No fear, I'll have another beer.
Or not.
I think my average for New Year's resolutions is about 100% over the last two years. I have gotten better, and I have eaten (and experienced things) more slowly.
This year I think I'd like to work on my mission more. To try and draw my disparate hobbies and interests into something concrete. To pull my random stuff together into a thing. The lack of ever having a sense of a fulfilling mission has been a determining factor in my depression.
Over-arching all of that is a desire to simplify. To not waste time so much on new stuff but focus on what I've started but haven't finished. For example, the desire to buy and learn the saxophone is currently percolating through my brain, but I have a relatively new and difficult instrument that I just haven't gotten around to mastering yet.
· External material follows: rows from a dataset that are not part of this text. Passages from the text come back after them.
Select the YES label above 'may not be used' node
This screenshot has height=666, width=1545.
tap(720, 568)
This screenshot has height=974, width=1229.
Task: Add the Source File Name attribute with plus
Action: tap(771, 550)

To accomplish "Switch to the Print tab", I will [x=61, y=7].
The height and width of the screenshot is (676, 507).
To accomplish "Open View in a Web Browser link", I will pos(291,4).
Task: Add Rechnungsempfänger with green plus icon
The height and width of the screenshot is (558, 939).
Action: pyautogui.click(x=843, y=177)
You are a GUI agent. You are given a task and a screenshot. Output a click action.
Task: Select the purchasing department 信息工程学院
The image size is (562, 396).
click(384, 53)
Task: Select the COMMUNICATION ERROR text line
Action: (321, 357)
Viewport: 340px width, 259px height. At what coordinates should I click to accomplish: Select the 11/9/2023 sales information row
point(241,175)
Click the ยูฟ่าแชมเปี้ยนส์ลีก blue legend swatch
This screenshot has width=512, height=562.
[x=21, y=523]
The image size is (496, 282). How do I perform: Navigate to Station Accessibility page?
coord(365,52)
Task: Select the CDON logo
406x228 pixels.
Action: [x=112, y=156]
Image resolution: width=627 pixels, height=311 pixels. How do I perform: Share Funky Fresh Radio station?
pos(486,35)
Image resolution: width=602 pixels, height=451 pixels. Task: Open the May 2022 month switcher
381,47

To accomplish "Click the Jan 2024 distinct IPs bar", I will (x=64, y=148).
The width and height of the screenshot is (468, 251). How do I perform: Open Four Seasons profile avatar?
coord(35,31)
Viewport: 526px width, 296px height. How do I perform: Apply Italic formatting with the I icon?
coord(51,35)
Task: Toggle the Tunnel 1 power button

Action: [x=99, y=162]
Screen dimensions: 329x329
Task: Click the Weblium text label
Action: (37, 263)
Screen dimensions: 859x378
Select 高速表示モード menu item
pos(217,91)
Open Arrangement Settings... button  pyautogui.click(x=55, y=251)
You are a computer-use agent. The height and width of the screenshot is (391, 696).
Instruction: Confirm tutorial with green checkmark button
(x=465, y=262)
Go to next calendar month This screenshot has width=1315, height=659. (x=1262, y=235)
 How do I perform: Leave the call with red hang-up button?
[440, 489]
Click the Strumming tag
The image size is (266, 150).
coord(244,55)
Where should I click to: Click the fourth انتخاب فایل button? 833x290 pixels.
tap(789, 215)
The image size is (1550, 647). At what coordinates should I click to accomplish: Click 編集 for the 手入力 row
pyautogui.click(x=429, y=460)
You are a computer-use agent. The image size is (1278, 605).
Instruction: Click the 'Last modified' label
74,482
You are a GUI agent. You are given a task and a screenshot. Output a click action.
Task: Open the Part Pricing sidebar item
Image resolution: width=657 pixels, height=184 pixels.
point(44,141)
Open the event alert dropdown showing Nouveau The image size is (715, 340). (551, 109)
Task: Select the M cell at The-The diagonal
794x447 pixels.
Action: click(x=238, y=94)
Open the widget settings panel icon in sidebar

I also want to get back to writing, so I'm formulating a series on depression as well as toying with the idea of running a separate blog (under my own name) on my progress with the other instrument.
A new thing for this year is to start by listing what I'm grateful for over the last year (in no particular order):
* Employment. Still continuing though there have been a few moments. The money is good, benefits are ok, power is almost non-existent but I'm working on it.
* Depression. I'm still fighting it, but there are more victories than defeats
* Family. My children are a never ending source of amusement, entertainment, wonder and fear. All the things life should be made up of, I guess.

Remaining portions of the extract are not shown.